Stored data:
=== Begin Enclosure ===

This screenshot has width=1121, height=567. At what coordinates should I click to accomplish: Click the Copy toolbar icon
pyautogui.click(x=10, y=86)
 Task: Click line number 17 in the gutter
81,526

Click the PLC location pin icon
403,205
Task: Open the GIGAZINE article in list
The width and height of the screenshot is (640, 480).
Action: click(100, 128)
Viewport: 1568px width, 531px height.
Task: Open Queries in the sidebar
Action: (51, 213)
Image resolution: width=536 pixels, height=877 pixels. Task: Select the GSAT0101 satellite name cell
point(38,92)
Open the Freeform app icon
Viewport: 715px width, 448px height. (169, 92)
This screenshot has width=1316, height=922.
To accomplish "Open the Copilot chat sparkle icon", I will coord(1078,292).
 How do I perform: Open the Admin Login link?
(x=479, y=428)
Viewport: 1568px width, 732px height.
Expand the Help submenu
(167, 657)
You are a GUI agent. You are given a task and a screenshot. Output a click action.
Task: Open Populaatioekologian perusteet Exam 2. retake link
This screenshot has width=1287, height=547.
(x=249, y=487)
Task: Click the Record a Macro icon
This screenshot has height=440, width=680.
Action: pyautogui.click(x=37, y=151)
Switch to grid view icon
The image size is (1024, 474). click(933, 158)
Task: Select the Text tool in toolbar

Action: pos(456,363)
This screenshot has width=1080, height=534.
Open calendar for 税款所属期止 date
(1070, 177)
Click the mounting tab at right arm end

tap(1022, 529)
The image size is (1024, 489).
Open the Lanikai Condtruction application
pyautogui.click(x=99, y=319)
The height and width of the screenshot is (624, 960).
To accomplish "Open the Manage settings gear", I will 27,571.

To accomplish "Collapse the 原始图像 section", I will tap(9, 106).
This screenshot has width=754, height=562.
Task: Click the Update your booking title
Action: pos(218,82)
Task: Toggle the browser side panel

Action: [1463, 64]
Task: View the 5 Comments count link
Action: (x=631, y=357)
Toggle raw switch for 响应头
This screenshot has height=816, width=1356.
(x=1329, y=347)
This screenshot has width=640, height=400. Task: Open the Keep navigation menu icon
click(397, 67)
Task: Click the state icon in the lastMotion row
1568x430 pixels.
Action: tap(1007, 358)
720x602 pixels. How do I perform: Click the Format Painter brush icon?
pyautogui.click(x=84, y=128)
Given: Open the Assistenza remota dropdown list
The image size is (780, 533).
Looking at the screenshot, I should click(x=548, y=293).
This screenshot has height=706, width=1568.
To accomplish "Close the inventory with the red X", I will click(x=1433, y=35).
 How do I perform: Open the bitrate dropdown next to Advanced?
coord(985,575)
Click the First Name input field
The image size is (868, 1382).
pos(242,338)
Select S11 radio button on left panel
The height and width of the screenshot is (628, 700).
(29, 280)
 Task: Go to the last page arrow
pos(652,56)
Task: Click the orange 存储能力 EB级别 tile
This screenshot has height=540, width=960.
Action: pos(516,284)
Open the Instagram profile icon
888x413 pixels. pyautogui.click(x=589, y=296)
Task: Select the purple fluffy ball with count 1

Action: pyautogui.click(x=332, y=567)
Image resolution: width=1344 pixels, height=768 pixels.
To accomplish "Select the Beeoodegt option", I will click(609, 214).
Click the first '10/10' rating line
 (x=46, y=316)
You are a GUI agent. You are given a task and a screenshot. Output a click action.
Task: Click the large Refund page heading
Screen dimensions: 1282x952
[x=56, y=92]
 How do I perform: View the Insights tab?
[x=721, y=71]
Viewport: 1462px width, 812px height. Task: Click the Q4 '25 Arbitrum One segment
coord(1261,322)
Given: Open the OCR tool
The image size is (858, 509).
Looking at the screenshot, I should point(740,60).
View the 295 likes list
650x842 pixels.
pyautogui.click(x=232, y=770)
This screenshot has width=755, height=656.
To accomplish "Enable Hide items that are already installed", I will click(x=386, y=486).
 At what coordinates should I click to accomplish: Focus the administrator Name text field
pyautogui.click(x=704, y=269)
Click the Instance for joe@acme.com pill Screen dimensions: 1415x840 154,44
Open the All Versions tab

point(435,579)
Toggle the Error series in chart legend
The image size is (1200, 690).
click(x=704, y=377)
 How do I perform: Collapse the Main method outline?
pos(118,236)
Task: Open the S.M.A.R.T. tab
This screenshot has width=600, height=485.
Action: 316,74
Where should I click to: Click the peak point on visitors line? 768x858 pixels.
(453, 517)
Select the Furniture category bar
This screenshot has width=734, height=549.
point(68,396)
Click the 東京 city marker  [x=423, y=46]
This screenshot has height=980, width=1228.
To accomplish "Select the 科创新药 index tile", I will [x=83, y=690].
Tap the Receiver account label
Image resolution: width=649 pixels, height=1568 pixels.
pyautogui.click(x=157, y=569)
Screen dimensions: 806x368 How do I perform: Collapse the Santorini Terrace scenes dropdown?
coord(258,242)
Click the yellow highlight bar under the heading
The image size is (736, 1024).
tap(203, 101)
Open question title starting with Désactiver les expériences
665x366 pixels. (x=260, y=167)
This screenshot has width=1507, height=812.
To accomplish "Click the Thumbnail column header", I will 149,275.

=== End Enclosure ===

▸ What to do
Give back the complete data, each line unchanged.

▸ Task solution
This screenshot has width=1121, height=567. At what coordinates should I click to accomplish: Click the Copy toolbar icon
pyautogui.click(x=10, y=86)
 Task: Click line number 17 in the gutter
81,526

Click the PLC location pin icon
403,205
Task: Open the GIGAZINE article in list
The width and height of the screenshot is (640, 480).
Action: click(100, 128)
Viewport: 1568px width, 531px height.
Task: Open Queries in the sidebar
Action: (51, 213)
Image resolution: width=536 pixels, height=877 pixels. Task: Select the GSAT0101 satellite name cell
point(38,92)
Open the Freeform app icon
Viewport: 715px width, 448px height. (169, 92)
This screenshot has width=1316, height=922.
To accomplish "Open the Copilot chat sparkle icon", I will coord(1078,292).
 How do I perform: Open the Admin Login link?
(x=479, y=428)
Viewport: 1568px width, 732px height.
Expand the Help submenu
(167, 657)
You are a GUI agent. You are given a task and a screenshot. Output a click action.
Task: Open Populaatioekologian perusteet Exam 2. retake link
This screenshot has width=1287, height=547.
(x=249, y=487)
Task: Click the Record a Macro icon
This screenshot has height=440, width=680.
Action: pyautogui.click(x=37, y=151)
Switch to grid view icon
The image size is (1024, 474). click(933, 158)
Task: Select the Text tool in toolbar

Action: pos(456,363)
This screenshot has width=1080, height=534.
Open calendar for 税款所属期止 date
(1070, 177)
Click the mounting tab at right arm end

tap(1022, 529)
The image size is (1024, 489).
Open the Lanikai Condtruction application
pyautogui.click(x=99, y=319)
The height and width of the screenshot is (624, 960).
To accomplish "Open the Manage settings gear", I will 27,571.

To accomplish "Collapse the 原始图像 section", I will tap(9, 106).
This screenshot has width=754, height=562.
Task: Click the Update your booking title
Action: pos(218,82)
Task: Toggle the browser side panel

Action: [1463, 64]
Task: View the 5 Comments count link
Action: (x=631, y=357)
Toggle raw switch for 响应头
This screenshot has height=816, width=1356.
(x=1329, y=347)
This screenshot has width=640, height=400. Task: Open the Keep navigation menu icon
click(397, 67)
Task: Click the state icon in the lastMotion row
1568x430 pixels.
Action: tap(1007, 358)
720x602 pixels. How do I perform: Click the Format Painter brush icon?
pyautogui.click(x=84, y=128)
Given: Open the Assistenza remota dropdown list
The image size is (780, 533).
Looking at the screenshot, I should click(x=548, y=293).
This screenshot has height=706, width=1568.
To accomplish "Close the inventory with the red X", I will click(x=1433, y=35).
 How do I perform: Open the bitrate dropdown next to Advanced?
coord(985,575)
Click the First Name input field
The image size is (868, 1382).
pos(242,338)
Select S11 radio button on left panel
The height and width of the screenshot is (628, 700).
(29, 280)
 Task: Go to the last page arrow
pos(652,56)
Task: Click the orange 存储能力 EB级别 tile
This screenshot has height=540, width=960.
Action: pos(516,284)
Open the Instagram profile icon
888x413 pixels. pyautogui.click(x=589, y=296)
Task: Select the purple fluffy ball with count 1

Action: pyautogui.click(x=332, y=567)
Image resolution: width=1344 pixels, height=768 pixels.
To accomplish "Select the Beeoodegt option", I will click(609, 214).
Click the first '10/10' rating line
 (x=46, y=316)
You are a GUI agent. You are given a task and a screenshot. Output a click action.
Task: Click the large Refund page heading
Screen dimensions: 1282x952
[x=56, y=92]
 How do I perform: View the Insights tab?
[x=721, y=71]
Viewport: 1462px width, 812px height. Task: Click the Q4 '25 Arbitrum One segment
coord(1261,322)
Given: Open the OCR tool
The image size is (858, 509).
Looking at the screenshot, I should point(740,60).
View the 295 likes list
650x842 pixels.
pyautogui.click(x=232, y=770)
This screenshot has width=755, height=656.
To accomplish "Enable Hide items that are already installed", I will click(x=386, y=486).
 At what coordinates should I click to accomplish: Focus the administrator Name text field
pyautogui.click(x=704, y=269)
Click the Instance for joe@acme.com pill Screen dimensions: 1415x840 154,44
Open the All Versions tab

point(435,579)
Toggle the Error series in chart legend
The image size is (1200, 690).
click(x=704, y=377)
 How do I perform: Collapse the Main method outline?
pos(118,236)
Task: Open the S.M.A.R.T. tab
This screenshot has width=600, height=485.
Action: 316,74
Where should I click to: Click the peak point on visitors line? 768x858 pixels.
(453, 517)
Select the Furniture category bar
This screenshot has width=734, height=549.
point(68,396)
Click the 東京 city marker  [x=423, y=46]
This screenshot has height=980, width=1228.
To accomplish "Select the 科创新药 index tile", I will [x=83, y=690].
Tap the Receiver account label
Image resolution: width=649 pixels, height=1568 pixels.
pyautogui.click(x=157, y=569)
Screen dimensions: 806x368 How do I perform: Collapse the Santorini Terrace scenes dropdown?
coord(258,242)
Click the yellow highlight bar under the heading
The image size is (736, 1024).
tap(203, 101)
Open question title starting with Désactiver les expériences
665x366 pixels. (x=260, y=167)
This screenshot has width=1507, height=812.
To accomplish "Click the Thumbnail column header", I will 149,275.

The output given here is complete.